**Your instructions**
Identify and pull out each line of the entries in which "agent" occurs.

**Information provided**

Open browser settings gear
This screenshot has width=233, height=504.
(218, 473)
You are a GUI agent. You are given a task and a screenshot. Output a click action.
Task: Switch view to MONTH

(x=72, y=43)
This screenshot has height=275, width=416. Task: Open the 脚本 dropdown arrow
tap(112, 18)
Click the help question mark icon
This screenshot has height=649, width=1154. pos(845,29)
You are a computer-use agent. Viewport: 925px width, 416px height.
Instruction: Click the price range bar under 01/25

--

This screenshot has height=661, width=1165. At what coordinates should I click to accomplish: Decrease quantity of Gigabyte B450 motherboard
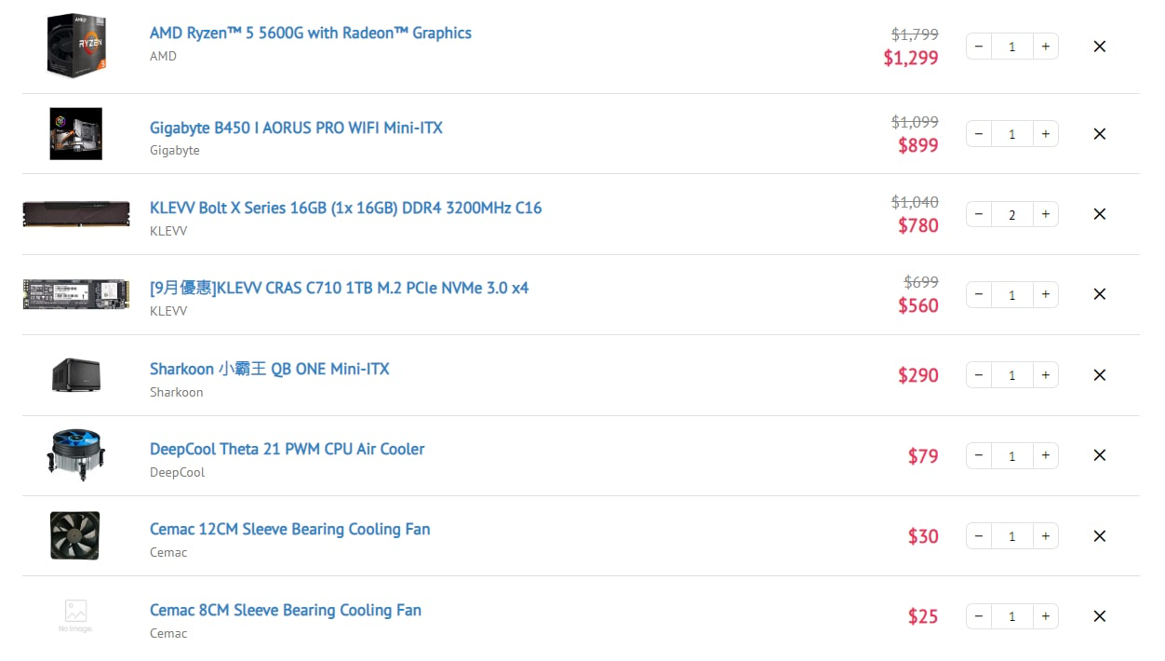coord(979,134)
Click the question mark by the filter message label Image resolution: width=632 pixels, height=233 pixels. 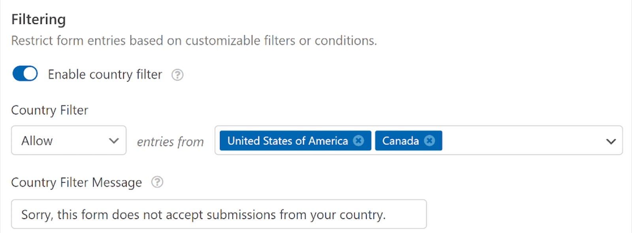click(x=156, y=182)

...

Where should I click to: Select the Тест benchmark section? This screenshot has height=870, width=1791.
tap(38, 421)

**Exercise result**
You are a GUI agent. You are given a task and a screenshot. Output a click action.
You are a computer-use agent. Viewport: 925px width, 416px height.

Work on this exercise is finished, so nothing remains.